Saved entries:

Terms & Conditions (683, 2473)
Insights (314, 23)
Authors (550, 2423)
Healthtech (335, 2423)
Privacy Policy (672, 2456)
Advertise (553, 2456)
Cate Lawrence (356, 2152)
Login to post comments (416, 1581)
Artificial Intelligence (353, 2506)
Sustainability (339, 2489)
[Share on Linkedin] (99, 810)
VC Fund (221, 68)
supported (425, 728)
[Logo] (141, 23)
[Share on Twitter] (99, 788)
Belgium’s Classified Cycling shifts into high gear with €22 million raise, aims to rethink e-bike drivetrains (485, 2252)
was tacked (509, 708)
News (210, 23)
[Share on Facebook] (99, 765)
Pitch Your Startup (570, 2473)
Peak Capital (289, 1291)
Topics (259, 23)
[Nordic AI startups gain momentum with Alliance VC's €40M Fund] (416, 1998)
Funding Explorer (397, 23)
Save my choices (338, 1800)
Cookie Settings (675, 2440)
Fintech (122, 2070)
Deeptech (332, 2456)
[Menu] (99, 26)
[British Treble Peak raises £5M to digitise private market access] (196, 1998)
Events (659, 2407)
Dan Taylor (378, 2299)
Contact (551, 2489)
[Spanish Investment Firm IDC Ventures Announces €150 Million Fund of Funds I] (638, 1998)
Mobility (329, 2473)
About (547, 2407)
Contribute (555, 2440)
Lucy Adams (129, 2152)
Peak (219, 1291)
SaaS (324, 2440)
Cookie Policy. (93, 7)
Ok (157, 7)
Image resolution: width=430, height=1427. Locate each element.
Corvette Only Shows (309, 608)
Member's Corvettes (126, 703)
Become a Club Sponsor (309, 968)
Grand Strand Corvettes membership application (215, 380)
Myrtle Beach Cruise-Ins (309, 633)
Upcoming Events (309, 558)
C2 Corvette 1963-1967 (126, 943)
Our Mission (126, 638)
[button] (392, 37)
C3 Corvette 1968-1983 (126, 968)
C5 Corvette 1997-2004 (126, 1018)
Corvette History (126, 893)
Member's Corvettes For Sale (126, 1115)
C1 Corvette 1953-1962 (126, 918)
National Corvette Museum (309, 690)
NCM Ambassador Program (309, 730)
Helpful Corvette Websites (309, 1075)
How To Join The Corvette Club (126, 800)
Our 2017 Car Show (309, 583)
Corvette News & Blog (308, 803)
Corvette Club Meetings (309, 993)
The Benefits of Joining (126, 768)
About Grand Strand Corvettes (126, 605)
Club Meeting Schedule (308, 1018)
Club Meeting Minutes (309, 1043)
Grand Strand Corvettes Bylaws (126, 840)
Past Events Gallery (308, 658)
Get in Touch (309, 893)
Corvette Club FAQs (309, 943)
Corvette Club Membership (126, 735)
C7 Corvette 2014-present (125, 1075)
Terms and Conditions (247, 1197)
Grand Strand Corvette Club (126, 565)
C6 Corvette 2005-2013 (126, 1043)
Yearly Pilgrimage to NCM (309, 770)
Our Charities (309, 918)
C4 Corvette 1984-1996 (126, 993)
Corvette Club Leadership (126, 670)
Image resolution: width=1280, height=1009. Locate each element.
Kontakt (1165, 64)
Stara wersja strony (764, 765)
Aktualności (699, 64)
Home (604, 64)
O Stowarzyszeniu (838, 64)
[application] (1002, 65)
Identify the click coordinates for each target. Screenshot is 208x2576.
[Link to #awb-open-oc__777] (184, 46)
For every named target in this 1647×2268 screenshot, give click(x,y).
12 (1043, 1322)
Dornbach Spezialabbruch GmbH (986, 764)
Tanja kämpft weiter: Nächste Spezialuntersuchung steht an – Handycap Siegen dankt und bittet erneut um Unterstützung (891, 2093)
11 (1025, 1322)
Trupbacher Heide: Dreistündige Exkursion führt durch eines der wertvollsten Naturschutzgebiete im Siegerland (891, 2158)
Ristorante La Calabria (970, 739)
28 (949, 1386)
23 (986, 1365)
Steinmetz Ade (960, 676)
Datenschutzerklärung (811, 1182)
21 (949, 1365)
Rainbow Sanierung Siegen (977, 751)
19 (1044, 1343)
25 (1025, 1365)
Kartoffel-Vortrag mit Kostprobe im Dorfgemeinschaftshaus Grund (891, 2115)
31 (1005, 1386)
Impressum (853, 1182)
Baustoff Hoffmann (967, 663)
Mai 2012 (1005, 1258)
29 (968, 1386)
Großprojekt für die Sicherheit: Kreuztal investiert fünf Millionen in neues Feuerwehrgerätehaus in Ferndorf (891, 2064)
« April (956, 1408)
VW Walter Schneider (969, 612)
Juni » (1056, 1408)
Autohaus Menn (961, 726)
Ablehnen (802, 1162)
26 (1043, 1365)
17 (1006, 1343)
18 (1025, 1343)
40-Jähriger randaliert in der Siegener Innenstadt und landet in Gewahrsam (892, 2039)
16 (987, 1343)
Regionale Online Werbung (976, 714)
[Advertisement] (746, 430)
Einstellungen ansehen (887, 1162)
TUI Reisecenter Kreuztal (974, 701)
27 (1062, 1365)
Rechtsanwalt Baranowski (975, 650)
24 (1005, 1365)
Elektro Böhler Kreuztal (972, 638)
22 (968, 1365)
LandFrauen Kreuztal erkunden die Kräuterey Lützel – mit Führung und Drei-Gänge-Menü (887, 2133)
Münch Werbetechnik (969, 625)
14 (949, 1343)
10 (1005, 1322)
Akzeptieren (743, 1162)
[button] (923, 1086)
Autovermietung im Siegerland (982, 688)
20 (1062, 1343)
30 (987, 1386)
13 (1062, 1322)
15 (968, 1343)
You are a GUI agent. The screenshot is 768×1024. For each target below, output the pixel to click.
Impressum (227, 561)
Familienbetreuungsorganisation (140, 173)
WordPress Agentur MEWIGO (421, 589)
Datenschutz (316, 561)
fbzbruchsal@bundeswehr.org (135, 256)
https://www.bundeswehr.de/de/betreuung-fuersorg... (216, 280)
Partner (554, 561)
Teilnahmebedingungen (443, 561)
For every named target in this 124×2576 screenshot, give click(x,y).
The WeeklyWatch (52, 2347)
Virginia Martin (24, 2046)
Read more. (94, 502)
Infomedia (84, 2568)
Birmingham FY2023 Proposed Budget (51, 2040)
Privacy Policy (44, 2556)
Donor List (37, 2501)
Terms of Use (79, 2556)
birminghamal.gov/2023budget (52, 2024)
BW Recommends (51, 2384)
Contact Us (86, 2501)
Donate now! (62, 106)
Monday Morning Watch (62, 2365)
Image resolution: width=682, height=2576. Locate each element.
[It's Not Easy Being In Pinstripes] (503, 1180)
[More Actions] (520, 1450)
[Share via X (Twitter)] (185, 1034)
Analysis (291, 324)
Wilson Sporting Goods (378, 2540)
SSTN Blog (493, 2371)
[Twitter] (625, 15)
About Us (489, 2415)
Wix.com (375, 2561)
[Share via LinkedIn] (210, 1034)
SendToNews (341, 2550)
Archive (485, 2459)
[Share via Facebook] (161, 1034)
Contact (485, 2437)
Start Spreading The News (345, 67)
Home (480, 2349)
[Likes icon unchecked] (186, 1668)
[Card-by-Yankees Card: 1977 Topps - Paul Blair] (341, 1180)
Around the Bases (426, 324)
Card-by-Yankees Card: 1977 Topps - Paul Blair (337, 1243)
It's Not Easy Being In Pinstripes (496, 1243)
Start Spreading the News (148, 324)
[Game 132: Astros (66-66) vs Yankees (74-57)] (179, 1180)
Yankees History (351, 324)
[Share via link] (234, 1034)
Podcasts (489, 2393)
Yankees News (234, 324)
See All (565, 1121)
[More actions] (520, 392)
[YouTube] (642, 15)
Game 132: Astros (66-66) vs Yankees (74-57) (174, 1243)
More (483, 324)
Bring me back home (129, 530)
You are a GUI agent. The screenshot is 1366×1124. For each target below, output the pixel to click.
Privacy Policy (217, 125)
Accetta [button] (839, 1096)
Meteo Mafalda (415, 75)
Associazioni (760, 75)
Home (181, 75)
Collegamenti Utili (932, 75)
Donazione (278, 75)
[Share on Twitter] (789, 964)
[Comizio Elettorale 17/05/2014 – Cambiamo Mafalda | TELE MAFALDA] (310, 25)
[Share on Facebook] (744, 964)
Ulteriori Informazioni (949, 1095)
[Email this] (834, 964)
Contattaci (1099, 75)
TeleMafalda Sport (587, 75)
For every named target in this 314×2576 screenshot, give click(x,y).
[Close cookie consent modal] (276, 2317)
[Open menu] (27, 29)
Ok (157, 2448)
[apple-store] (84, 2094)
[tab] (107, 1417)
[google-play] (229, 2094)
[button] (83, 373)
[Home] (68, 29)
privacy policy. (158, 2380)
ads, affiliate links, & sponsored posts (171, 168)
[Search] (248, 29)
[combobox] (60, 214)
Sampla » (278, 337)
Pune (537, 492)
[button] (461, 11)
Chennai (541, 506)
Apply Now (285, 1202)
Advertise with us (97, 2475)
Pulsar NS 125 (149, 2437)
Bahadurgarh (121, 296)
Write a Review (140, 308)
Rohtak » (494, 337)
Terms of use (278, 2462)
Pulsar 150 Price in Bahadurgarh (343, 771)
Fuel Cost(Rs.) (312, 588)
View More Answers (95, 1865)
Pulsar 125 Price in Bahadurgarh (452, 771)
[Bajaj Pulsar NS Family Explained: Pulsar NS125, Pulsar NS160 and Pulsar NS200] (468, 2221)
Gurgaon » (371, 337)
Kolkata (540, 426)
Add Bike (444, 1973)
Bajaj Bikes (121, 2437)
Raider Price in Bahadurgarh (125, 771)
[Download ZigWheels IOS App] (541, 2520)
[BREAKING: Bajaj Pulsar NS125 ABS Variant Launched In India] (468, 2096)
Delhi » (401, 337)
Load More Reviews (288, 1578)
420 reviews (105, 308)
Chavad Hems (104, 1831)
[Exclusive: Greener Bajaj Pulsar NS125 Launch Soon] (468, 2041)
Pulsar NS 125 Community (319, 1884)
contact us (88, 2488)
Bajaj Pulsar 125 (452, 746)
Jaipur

__ABOUT THIS EXERCISE__:
Please, from the entries above, set down exactly the lines from the one containing "[British Treble Peak" through the one containing "Image resolution: width=430, height=1427.", and only those.

__TASK RESULT__:
[British Treble Peak raises £5M to digitise private market access] (196, 1998)
Events (659, 2407)
Dan Taylor (378, 2299)
Contact (551, 2489)
[Spanish Investment Firm IDC Ventures Announces €150 Million Fund of Funds I] (638, 1998)
Mobility (329, 2473)
About (547, 2407)
Contribute (555, 2440)
Lucy Adams (129, 2152)
Peak (219, 1291)
SaaS (324, 2440)
Cookie Policy. (93, 7)
Ok (157, 7)
Image resolution: width=430, height=1427. Locate each element.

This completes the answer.